____ Provided material

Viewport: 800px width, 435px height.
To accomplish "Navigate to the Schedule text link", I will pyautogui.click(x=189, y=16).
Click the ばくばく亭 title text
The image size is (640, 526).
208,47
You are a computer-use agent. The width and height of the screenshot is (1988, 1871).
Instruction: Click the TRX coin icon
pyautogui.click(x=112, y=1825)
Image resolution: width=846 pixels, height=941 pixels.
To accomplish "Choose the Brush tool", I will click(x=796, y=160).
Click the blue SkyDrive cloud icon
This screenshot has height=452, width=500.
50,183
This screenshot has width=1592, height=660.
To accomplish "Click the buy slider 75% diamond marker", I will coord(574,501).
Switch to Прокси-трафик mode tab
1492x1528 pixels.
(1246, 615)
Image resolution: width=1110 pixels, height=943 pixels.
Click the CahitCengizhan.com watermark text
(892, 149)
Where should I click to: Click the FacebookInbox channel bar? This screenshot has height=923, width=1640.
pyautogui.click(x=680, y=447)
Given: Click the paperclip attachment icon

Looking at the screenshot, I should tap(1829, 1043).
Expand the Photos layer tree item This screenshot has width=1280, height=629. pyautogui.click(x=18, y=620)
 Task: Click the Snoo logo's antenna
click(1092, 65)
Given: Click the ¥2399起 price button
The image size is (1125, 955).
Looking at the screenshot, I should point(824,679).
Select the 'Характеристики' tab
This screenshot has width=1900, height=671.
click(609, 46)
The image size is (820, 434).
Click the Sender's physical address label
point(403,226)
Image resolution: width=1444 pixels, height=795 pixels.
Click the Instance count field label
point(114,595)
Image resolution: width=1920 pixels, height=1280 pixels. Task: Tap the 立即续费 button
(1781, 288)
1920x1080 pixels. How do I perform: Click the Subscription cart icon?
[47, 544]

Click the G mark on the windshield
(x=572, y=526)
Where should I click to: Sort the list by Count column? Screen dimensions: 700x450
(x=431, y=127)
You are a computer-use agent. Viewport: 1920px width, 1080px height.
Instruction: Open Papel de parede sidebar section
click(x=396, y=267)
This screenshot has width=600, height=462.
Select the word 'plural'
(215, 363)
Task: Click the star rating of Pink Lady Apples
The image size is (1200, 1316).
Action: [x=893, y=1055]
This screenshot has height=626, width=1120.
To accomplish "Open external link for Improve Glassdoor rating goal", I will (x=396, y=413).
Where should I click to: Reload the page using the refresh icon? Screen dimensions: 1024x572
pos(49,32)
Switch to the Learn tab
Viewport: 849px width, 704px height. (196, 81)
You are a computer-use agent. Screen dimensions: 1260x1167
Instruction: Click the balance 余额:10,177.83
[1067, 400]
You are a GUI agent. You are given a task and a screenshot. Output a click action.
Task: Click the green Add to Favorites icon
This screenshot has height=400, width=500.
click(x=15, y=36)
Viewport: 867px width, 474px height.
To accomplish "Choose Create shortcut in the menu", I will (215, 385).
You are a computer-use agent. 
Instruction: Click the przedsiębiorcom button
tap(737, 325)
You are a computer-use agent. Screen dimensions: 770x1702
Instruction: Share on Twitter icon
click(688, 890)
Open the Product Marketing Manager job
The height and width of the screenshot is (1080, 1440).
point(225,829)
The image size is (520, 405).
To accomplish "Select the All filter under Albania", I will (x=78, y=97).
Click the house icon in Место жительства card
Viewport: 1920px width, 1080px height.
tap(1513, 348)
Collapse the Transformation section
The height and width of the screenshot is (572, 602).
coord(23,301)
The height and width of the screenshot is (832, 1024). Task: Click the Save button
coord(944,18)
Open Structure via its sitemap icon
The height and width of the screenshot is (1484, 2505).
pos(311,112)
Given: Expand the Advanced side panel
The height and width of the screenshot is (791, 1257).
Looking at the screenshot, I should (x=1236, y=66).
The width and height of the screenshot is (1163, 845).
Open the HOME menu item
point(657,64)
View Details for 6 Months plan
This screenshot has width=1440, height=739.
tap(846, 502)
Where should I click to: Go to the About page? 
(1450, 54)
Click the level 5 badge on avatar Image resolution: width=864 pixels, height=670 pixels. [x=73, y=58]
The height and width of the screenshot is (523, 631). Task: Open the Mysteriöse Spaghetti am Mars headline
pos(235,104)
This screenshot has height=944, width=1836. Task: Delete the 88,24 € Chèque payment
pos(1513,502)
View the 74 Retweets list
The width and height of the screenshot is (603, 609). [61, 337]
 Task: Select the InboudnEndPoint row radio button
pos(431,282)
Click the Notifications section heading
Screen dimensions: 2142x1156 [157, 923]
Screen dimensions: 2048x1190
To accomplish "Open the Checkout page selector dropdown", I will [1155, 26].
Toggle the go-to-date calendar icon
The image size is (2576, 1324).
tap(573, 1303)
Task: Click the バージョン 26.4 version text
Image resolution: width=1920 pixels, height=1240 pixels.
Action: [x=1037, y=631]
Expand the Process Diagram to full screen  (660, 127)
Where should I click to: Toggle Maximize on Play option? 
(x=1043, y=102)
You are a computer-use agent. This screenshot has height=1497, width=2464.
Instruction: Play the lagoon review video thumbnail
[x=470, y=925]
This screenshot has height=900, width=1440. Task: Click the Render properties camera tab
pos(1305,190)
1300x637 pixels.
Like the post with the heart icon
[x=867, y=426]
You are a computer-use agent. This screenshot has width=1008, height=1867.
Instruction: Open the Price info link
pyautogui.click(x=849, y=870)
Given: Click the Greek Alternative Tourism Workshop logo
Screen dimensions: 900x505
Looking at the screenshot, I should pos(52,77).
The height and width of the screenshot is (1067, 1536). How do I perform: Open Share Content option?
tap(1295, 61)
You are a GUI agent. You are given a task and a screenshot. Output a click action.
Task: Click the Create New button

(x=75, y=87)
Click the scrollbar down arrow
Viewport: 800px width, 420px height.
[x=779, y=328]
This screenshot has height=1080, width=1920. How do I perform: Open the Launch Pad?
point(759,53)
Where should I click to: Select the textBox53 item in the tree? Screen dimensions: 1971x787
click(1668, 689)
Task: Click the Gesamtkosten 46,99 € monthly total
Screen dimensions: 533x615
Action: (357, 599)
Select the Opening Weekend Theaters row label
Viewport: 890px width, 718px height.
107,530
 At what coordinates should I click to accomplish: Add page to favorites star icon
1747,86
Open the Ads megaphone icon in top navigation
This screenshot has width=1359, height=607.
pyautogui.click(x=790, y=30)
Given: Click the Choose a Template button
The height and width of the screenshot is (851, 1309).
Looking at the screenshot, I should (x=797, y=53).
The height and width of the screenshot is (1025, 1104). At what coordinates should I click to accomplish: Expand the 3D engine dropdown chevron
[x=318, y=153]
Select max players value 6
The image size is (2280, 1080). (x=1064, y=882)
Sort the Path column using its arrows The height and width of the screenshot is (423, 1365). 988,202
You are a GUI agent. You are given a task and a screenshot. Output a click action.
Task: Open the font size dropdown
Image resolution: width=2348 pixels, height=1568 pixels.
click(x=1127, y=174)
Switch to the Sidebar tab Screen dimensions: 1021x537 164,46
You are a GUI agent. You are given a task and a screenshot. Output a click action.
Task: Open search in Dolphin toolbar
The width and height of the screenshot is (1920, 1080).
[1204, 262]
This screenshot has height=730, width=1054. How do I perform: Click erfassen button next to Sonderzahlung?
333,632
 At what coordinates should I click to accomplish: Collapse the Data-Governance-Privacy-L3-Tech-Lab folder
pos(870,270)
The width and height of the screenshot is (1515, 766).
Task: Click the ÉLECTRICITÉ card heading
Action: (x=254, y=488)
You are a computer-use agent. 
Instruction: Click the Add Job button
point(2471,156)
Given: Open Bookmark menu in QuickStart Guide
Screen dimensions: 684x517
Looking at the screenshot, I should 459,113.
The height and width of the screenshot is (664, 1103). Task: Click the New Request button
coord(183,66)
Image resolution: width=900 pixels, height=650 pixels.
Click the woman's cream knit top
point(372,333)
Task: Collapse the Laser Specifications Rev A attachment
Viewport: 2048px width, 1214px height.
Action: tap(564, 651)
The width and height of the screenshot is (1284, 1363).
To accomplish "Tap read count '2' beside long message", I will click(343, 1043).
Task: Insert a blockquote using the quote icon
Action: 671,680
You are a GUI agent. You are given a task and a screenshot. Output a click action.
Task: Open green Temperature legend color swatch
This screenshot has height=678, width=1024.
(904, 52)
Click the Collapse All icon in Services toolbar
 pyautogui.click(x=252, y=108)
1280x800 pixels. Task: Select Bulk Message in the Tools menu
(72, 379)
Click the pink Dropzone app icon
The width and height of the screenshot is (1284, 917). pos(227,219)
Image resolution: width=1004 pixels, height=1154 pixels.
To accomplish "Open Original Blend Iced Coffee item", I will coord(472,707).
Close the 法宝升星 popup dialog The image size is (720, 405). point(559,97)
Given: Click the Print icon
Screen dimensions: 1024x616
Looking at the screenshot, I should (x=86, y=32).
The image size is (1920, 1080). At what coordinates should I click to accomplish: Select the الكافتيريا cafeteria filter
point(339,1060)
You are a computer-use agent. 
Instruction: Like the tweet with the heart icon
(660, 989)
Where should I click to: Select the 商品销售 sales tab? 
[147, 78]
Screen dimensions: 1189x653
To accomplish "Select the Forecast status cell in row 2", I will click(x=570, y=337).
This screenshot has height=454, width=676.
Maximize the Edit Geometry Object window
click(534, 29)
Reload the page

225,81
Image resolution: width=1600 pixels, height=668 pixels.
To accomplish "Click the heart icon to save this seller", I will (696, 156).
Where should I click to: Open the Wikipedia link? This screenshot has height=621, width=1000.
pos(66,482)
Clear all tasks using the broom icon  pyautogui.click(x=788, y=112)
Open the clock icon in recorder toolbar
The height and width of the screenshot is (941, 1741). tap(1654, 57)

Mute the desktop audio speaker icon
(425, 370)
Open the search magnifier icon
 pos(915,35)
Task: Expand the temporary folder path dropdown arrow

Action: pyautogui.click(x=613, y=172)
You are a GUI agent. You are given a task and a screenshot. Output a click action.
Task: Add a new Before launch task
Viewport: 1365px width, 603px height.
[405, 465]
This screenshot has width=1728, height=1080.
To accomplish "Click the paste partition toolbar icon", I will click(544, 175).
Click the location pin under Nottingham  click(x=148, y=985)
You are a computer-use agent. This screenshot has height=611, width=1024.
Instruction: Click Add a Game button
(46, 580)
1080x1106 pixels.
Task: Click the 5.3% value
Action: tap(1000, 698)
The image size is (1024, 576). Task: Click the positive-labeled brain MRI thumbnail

________

_The exercise_: Convert the material above into a Markdown table with the columns Row and Material line. Begin at the line that has "This screenshot has width=1592, height=660.", stop after the line that has "(1246, 615)", number the rows from 1, and skip any blank lines.

_Solution to this task_:
| Row | Material line |
|---|---|
| 1 | This screenshot has width=1592, height=660. |
| 2 | To accomplish "Click the buy slider 75% diamond marker", I will coord(574,501). |
| 3 | Switch to Прокси-трафик mode tab |
| 4 | 1492x1528 pixels. |
| 5 | (1246, 615) |